You Gotta See This

NEW YORK - SEPTEMBER 12: Artist Svetlana Bovrushkina paints while restoring the Eldridge Street Synagogue, a National Historic Landmark, in the Lower East Side September 12, 2007 in New York City. The synagogue was completed in 1887 and is the first building in the U.S. designed and built to be a synagogue by eastern European Jews. The Eldridge Street Project?s $16 million restoration campaign is scheduled to be completed in December. (Photo by Mario Tama/Getty Images)

The longest painting in North American is currently being restored. Museum curators in New Bedford, Massachusetts took on the project in order to revive the history of American whaling.
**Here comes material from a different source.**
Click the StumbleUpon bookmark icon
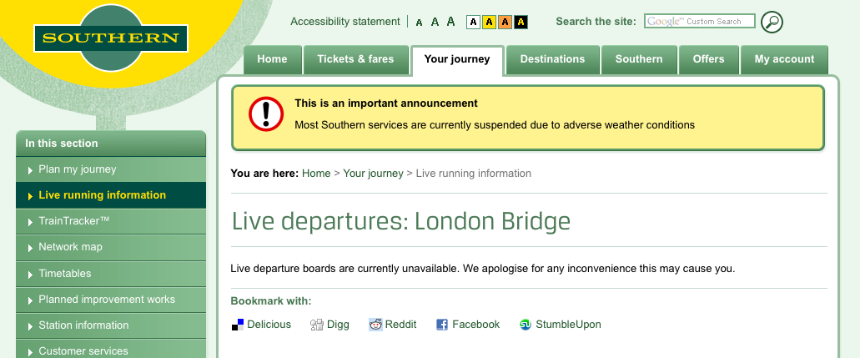860x358 pixels. point(526,325)
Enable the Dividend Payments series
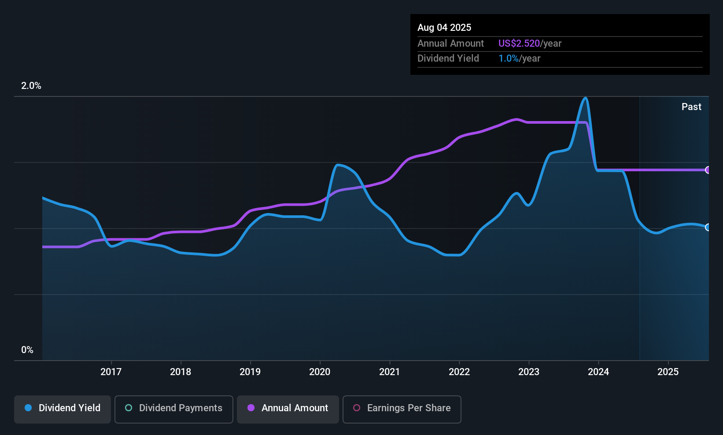This screenshot has height=435, width=723. tap(174, 408)
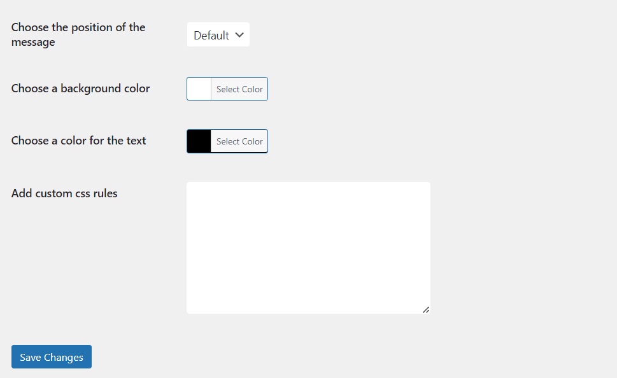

According to the Associated Press, the historic image is a “quarter-mile-long panorama”.

Benjamin Russell and Caleb Purrington were the artists behind the captivating image. They finished the panorama in 1848 where it was taken on tour around the country. When the painting would arrive at a theater, they would have to crank the entire panorama on the stage. Those would wanted to see the stories of whale hunting would have to pay 25 cents.

Since the image toured the country more than a well-known rock band, it slowly deteriorated. From rolling and unrolling the scrolled-up artwork, the paint began to flake off and the image was slowly being destroyed. One of the last known times the image was seen in the public was when a section was placed on display at the 1964 New York World’s Fair.

Since then, it has hidden in storage watching for someone with serious skills to give the legendary piece a face lift. It wasn’t until this year that The New Bedford Whaling Museum decided to take on the challenge.

Manager of the project, D. Jordan Berson is hoping, once the piece is finished, to be able to place it on tour again. The group is also looking to find a large venue in order to display the long “Grand Panorama of a Whaling Voyage Round the World”. Associated Press noted that they are looking for “locations in New Bedford but open to considering Providence, Rhode Island, or the Mystic Seaport in Connecticut.”

Benson noted to AP the image is “a national treasure that’s been out of the spotlight for too long”.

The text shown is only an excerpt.